| Excerpted passage |
>>>

Social Network Analytics
Mục Lục
Social Network Analytics
Social Network Analytics (with a Case Study in Python)
Introduction
Have you ever wondered how Social Media websites recommend you the friends or connections? In fact, some social media websites like linkedin also notify you with the jobs you may be interested to apply. Any guesses about how do they do that?
They study the Social Networks (A network is a set of objects(nodes) with interconnections (edges)) where people act as nodes of the network and determine how connected the two profiles are by various parameters. And this helps them in recommending the jobs, connections etc.
Let us take up an example to understand this better.
Consider a political party “ABC” where the people within the party are having disputes among themselves. If the party splits into two parties, do you think we will be able to identify which member would join which party? Think about it. Based on the Social Network of all the party members, one can answer the question “Which member will join which group?”. Interesting, right?
Social Network Analysis can also help prevent spreading of rumours on Social Media by detecting the important nodes in the Social Network which when turned off will minimize the spread of a particular rumour.
In this article we will first study about the various Node and Edge attributes, different types of Graphs and also about different parameters that describe the Social network with a case study in Python. Let’s get started!
Table of Contents
- Node and Edge Attributes of Graphs
- Bipartite Graphs
- Clustering Coefficient and Distance Measures
- Centrality Measures
- Case study in Python
Node and Edge Attributes of Graphs
Edges connecting different nodes can be weighted to determine the strength of relation between nodes.And also they can be given different relations like ‘family’, ‘friend’, ‘enemy’.
import networkx as nx
import matplotlib.pyplot as plt
%matplotlib notebook
G = nx.Graph()
G.add_edge(‘A’,’B’,weight=13,relation=’friend’)
G.add_edge(‘B’,’C’,weight=9,relation=’family’)
G.add_edge(‘B’,’D’,weight=7,relation=’friend’)
G.add_edge(‘E’,’B’,weight=10,relation=’friend’)
G.add_edge(‘E’,’A’,weight=1,relation=’enemy’)
G.add_edge(‘F’,’B’,weight=13,relation=’family’)
G.edges(data=True)
Output:
[(‘C’, ‘B’, {‘relation’: ‘family’, ‘weight’: 9}),
(‘E’, ‘B’, {‘relation’: ‘friend’, ‘weight’: 10}),
(‘E’, ‘A’, {‘relation’: ‘enemy’, ‘weight’: 1}),
(‘B’, ‘F’, {‘relation’: ‘family’, ‘weight’: 13}),
(‘B’, ‘A’, {‘relation’: ‘friend’, ‘weight’: 13}),
(‘B’, ‘D’, {‘relation’: ‘friend’, ‘weight’: 7})]
Undirected graphs have edges that do not have a direction. The edges indicate a two-way relationship, in that each edge can be traversed in both directions.Directed graphs have edges with direction. The edges indicate a one-way relationship, in that each edge can only be traversed in a single direction.

<<<

| Dataset content |

>>>

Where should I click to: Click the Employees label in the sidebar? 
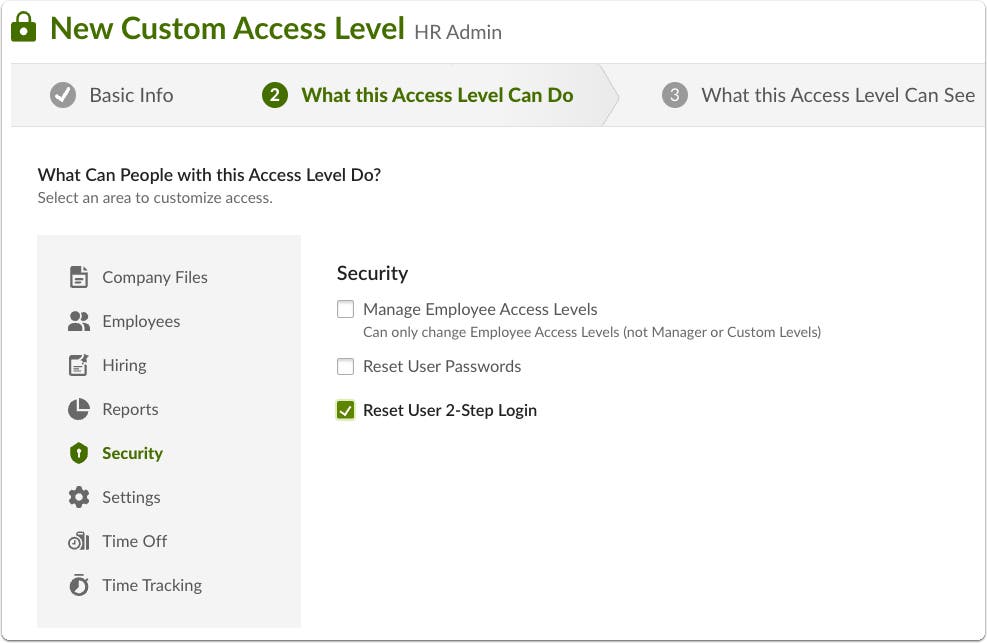click(x=141, y=321)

<<<

| What you will do |
1. Print the passage of the social network analytics article that begins at the words "Table of Contents" and stops after "3,relation=’friend’)".
2. In the social network analytics article, what kind of relationship do the edges of an undirected graph indicate?
3. Write the next part of the social network analytics article, starting after its last sentence.

| Results by task |
1.
Table of Contents
- Node and Edge Attributes of Graphs
- Bipartite Graphs
- Clustering Coefficient and Distance Measures
- Centrality Measures
- Case study in Python
Node and Edge Attributes of Graphs
Edges connecting different nodes can be weighted to determine the strength of relation between nodes.And also they can be given different relations like ‘family’, ‘friend’, ‘enemy’.
import networkx as nx
import matplotlib.pyplot as plt
%matplotlib notebook
G = nx.Graph()
G.add_edge(‘A’,’B’,weight=13,relation=’friend’)

2. A two-way relationship, in which each edge can be traversed in both directions.

3.
Node attributes can be any information about a person,company (node) for example we can have node attributes as ‘Manager’, ‘Analyst’ , ‘Engineer’ etc.
Degree of Nodes : It is the number of nodes that the given node is connected to. There are two types of degree ‘In-degree’ and ‘Out-degree’ which comes into picture in directed graph.
G.add_edge(‘A’,’B’,weight=13,relation=’friend’)
G.add_edge(‘B’,’C’,weight=9,relation=’family’)
G.add_node(‘A’,role=’Trader’)
G.add_node(‘B’,role=’Analyst’)
G.add_node(‘C’,role=’Manager’)
G.nodes(data=True)
Output:
[(‘C’, {‘role’: ‘Manager’}),
(‘B’, {‘role’: ‘Analyst’}),
(‘A’, {‘role’: ‘Trader’})]
Bipartite Graphs
Suppose we are working in a company where the users earn money or prizes if the team or players selected by them win in a particular match.And we are given the responsibility to find the important players or teams which the users will be targeting.This network between the users and the players selected by them is a Bipartite graph.
Bipartite Graph is a graph whose nodes can be split into two groups G1 and G2 and each edge connects the node from G1 to node from G2.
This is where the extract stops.